Falmouth Chamber Players Musicale May 15

WoodsHoleRecorderConsortThe Woods Hole Recorder Consort. Shown left to right are Jan Elliott, Dorene Sykes, Wendell Bishop, Helen Trainor, Gisela Tillier, Barbara Blair. (Bishop and Trainor will not be performing.) Photo credit: Dorene Sykes

The Falmouth Chamber Players Orchestra, under the direction of John Yankee, will present their Spring Musicale on Sunday, May 15, at 3 PM at the Cape Cod Conservatory, 60 Highfield Drive, in Falmouth.

Members and friends of the orchestra will present a variety of short early music, classical and contemporary chamber music works.

Selections from “The Art of the Fugue” (“Die Kunst der Fuge”) by Johann Sebastian Bach will be performed by Laura Sonnichsen, first violin; Fritz Sonnichsen, second violin; Robin Kruse, viola; and Brian Kruse, cello.
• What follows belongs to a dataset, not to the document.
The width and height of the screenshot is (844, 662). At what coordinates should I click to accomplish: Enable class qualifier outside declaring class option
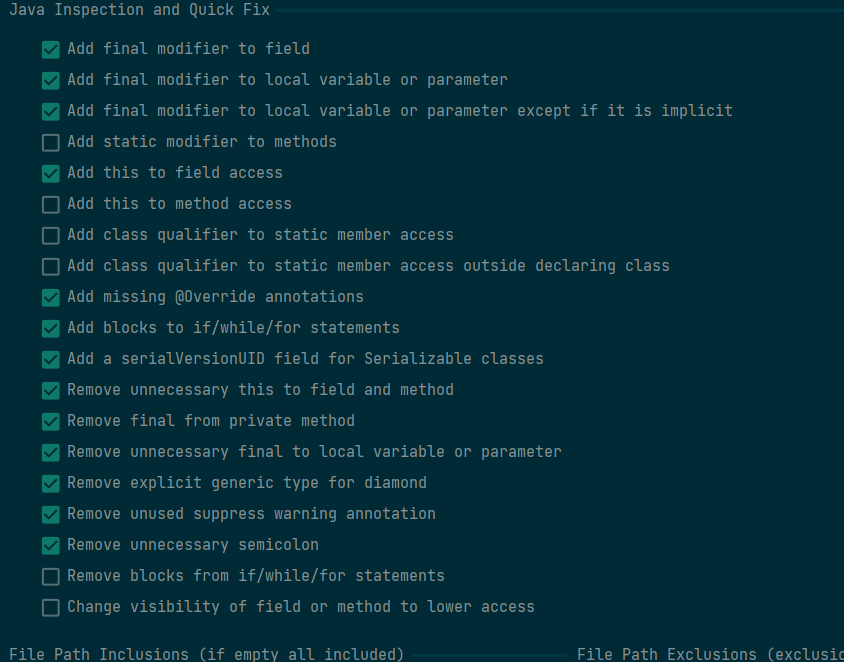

The 14 fugues and four canons in D minor in the collection are for four voices, though no instrumentation was specified by Bach, and the works have been played by string and wind quartets, solo keyboardists, as well as orchestras.

“’Die Kunst der Fuge’ is considered one of the monuments of Western music,” said Fritz Sonnichsen. “The work was not completed at the time of Bach’s death in 1750; it ends abruptly, the last few notes spelling out the name ‘B A C H.” H is the German representation of B natural.”

The quartet will perform two fugues and a chorale prelude. “As we are using modern instruments, we are taking liberties by combining a stiff, vibrato-free organ-like interpretation with a more modern vibrato style in the supporting counter lines,” said Sonnichsen.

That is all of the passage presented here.